I prefer my pictures to be timeless. That’s why I don’t do fashion photography which is modish and transitory. I’m not afraid not to do something tricky or gimmickry just to sell the pictures. I’d like for people to be able to look at the work 20 years from now and not be amused.
(On why his work is almost exclusively portraits) I find people more interesting than trees.
A good photographer has to be a bit of a chameleon, changing his personality to fit each subject’s temperament to get them to respond. But the best expressions tend to come when there’s no thought, you get a certain kind of vulnerability, a look of receptiveness.
I never deliberately make a person unattractive just to create an effective picture. Nor am I overly concerned with empty flattery. My aim is to make an honest, compassionate, compositionally beautiful and upbeat picture of a subject.
Careful preparation for a shooting is absolutely necessary for me. I still get a nervousness, second cousin to stage fright, before any shooting. I can appear cool and ready only if I know exactly how I’m going to start the session. I do at least four sketches of picture ideas prior to any session involving two or more subjects. Once comfortably into a shooting session I begin to do variations of these ideas and to invent on the spot. It is necessary to be a director as well as a photographer to produce dramatic pictures.
Beauty is a flexible thing. I’m essentially a purist. I don’t utilize tricks or effects, and I would never try to show a subject in a bad light in order to get, to me, an exciting picture. That’s a cheap trick, a cheap shot – to make pictures exciting at the expense of the subject. To be able to see quickly – that’s the thing. Your eye has to be as fast as a shutter. If it looks good, do it.
I get very surprised by people who really don’t respect the basics. There are a lot of camera operators who aren’t photographers at all, who have no concern or understanding when it comes to the fundamentals. I always make my own prints – the darkroom to me, is as exciting as taking the actual picture. It’s as much of a challenge, and it’s as important. There are people who wouldn’t think of making prints themselves, who don’t know or what to learn how. They think aesthetics came first.
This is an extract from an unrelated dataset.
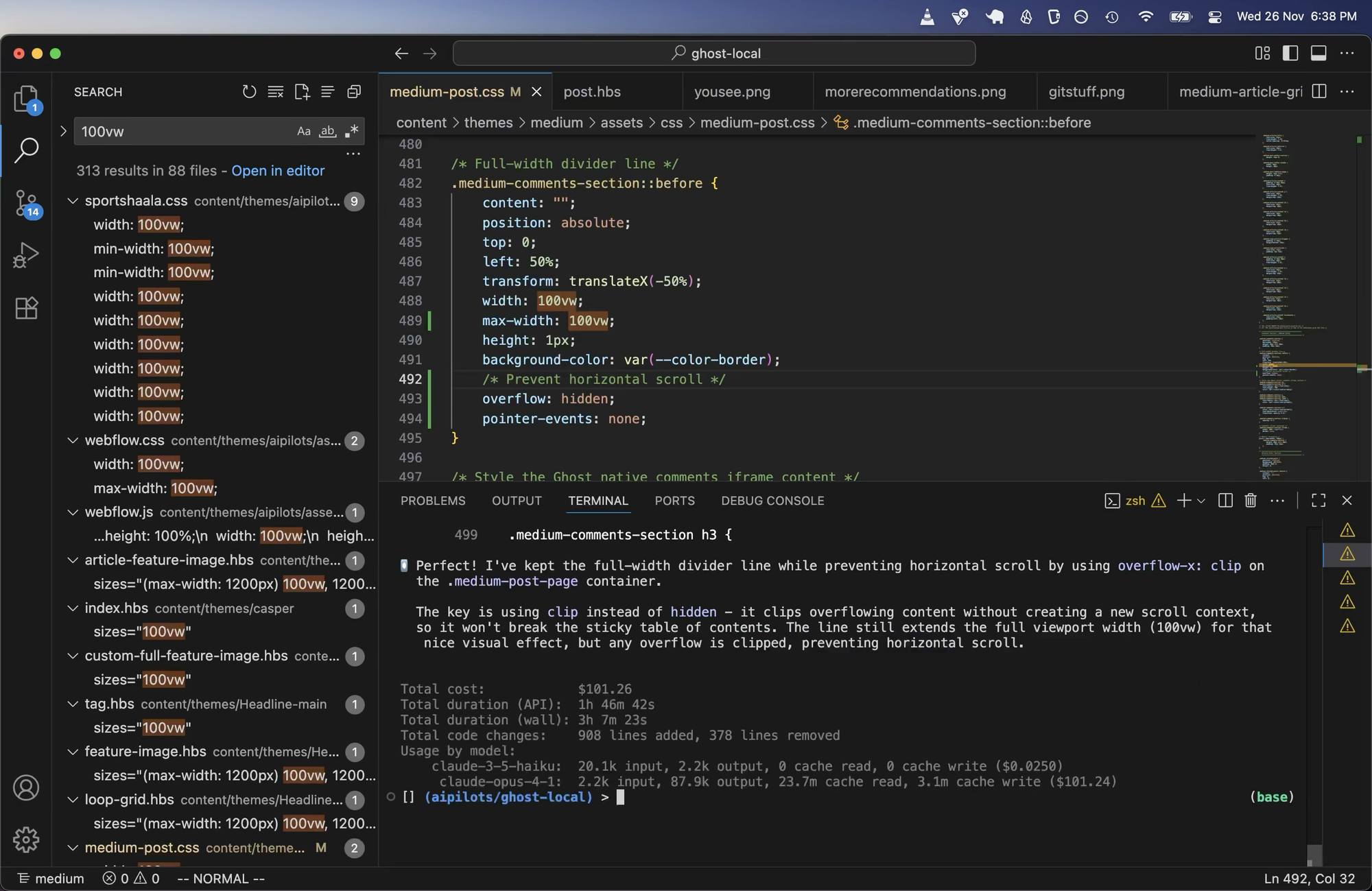Click the minimap highlighted region

point(1307,366)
I think that a fundamental understanding of what a camera is, what happens in the darkroom, comes first. Aesthetics came after.
Whoever I’m photographing, I have to love [them] for the time they’re in front of the camera – that’s what it really is, a love affair with a subject, whoever the subject is, that’s photography.
I have enormous respect for Jack Mitchell’s photographs. They provoke in me the same awe that comes from seeing anything that is made with great care, skill and understanding. In the best sense of the word, they are humbling which is a prerequisite to learning. It is the same feeling when watching a master carpenter at work, or a knife- maker, or boat builder, or any expert in any field. There is a sureness of spirit, a deftness of touch, a respect for materials and tools, which can only come from many years of loving labor.
But is it Art? I do not think so, at least, not as Art is currently defined. At its best, photography is more relevant, socially useful, culturally significant and historically important than Art.
Written c.1985 as an introduction to a portfolio of Jack Mitchell’s photographs but I have no idea if it was ever published.